TASK DIRECTIONS: When the word "agent" shows up in a line of the records below, copy that line.
** Opening EXCERPTED RECORDS block **
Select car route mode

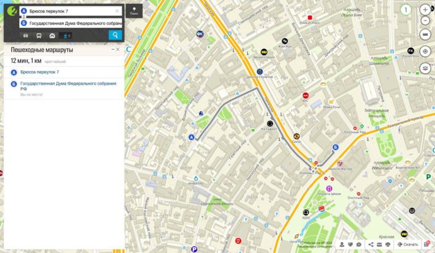pos(25,35)
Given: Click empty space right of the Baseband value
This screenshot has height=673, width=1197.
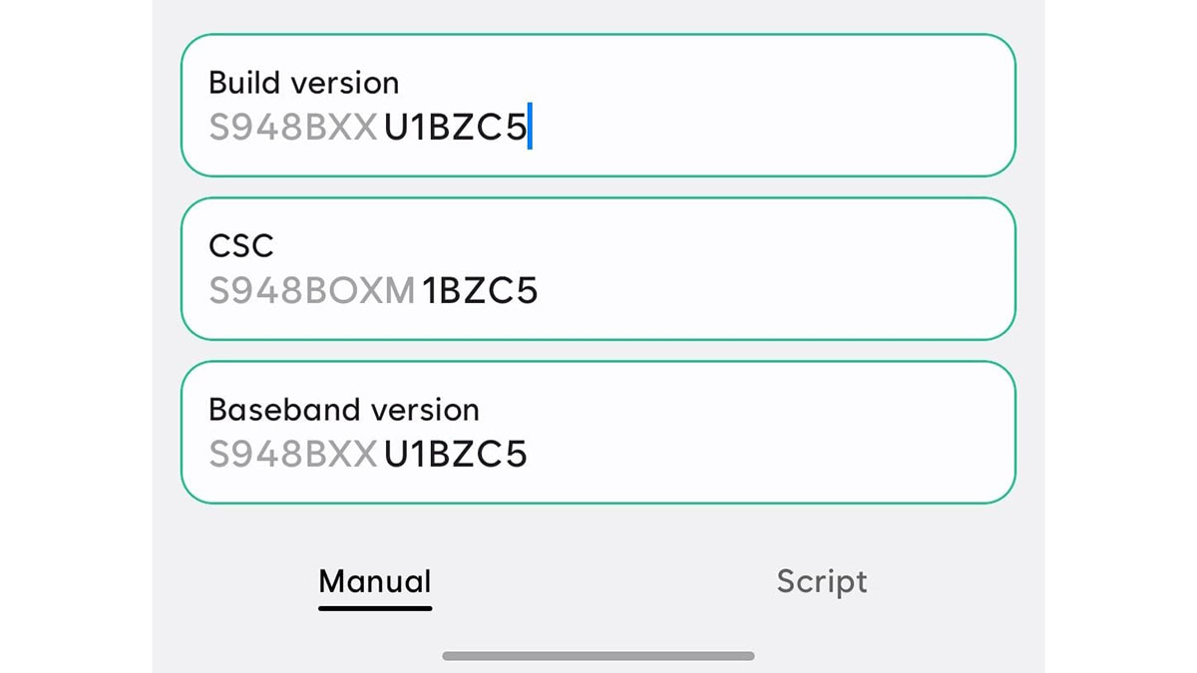Looking at the screenshot, I should pos(778,455).
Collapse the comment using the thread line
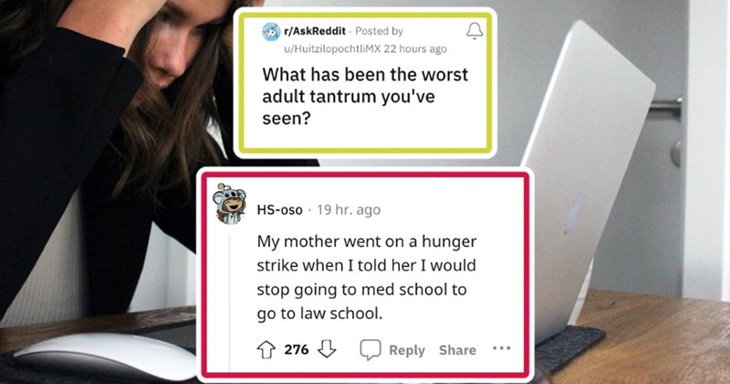This screenshot has height=384, width=730. (229, 304)
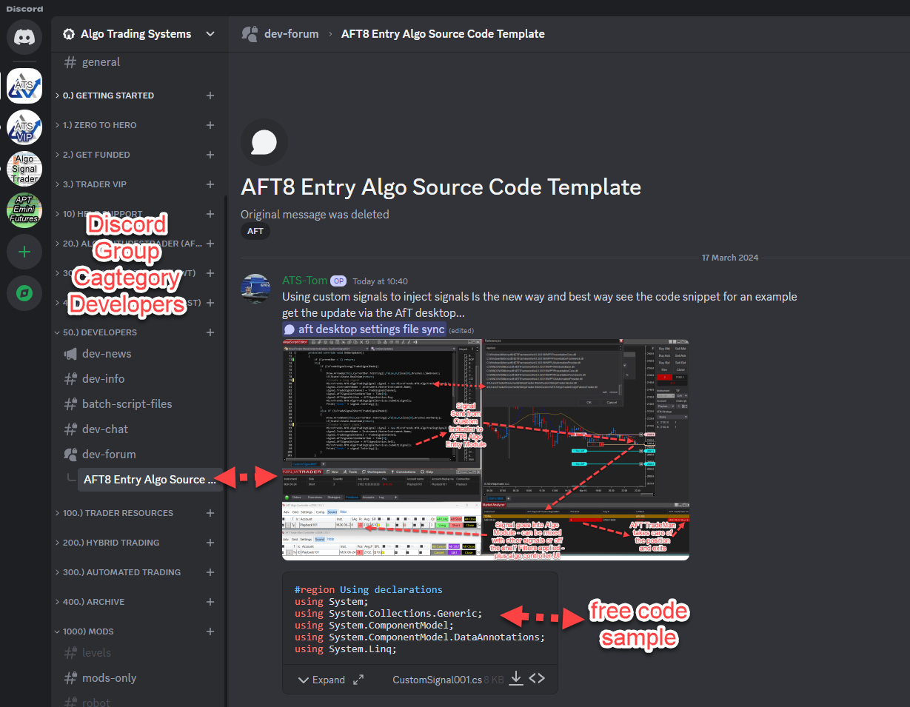The width and height of the screenshot is (910, 707).
Task: Open the APT Emini Futures server
Action: point(24,210)
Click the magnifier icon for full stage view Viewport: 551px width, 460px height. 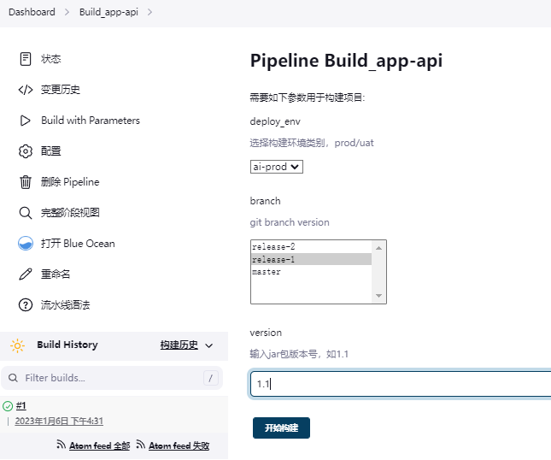(26, 213)
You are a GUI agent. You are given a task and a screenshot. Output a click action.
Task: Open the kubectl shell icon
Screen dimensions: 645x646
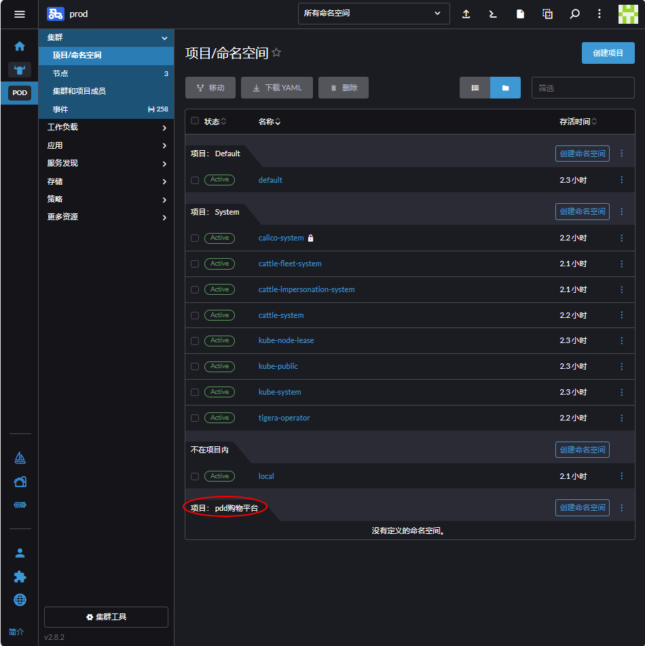tap(493, 14)
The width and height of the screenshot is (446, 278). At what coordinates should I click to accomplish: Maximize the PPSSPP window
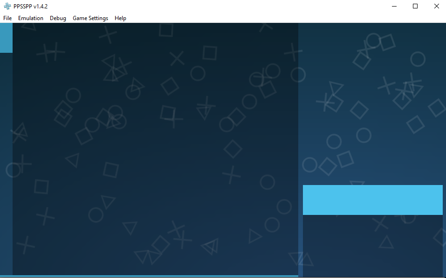coord(415,7)
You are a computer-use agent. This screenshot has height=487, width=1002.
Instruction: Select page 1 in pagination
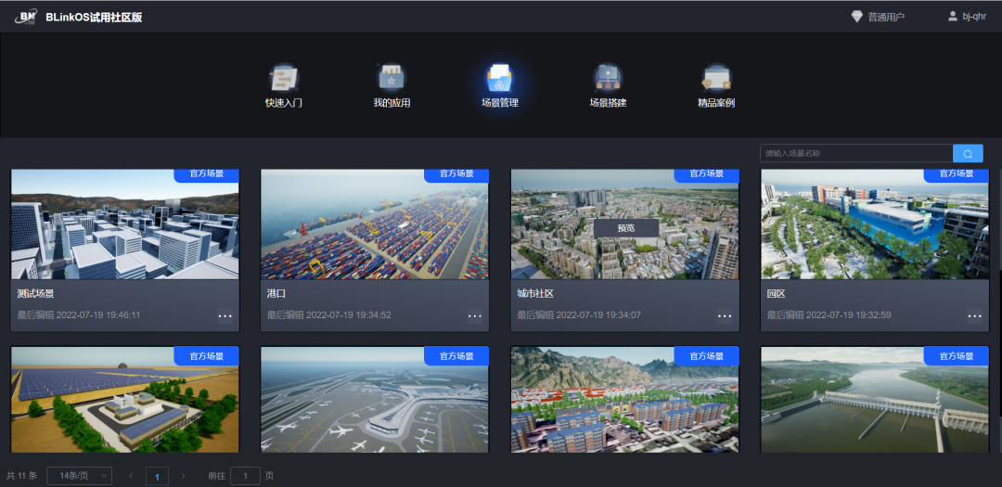click(157, 476)
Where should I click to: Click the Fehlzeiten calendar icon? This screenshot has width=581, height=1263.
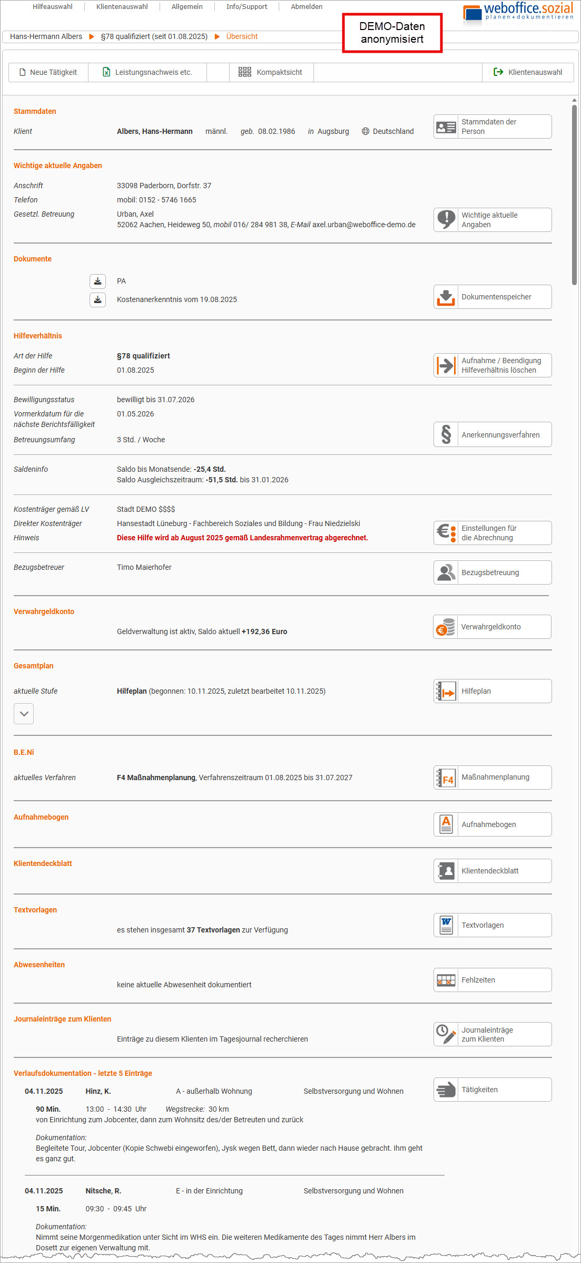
** Closing EXCERPTED RECORDS block **
OUTPUT OF THE TASK:
You are a GUI agent. You are given a task and a screenshot. Output a click action.
You are a computer-use agent. This screenshot has height=487, width=1002.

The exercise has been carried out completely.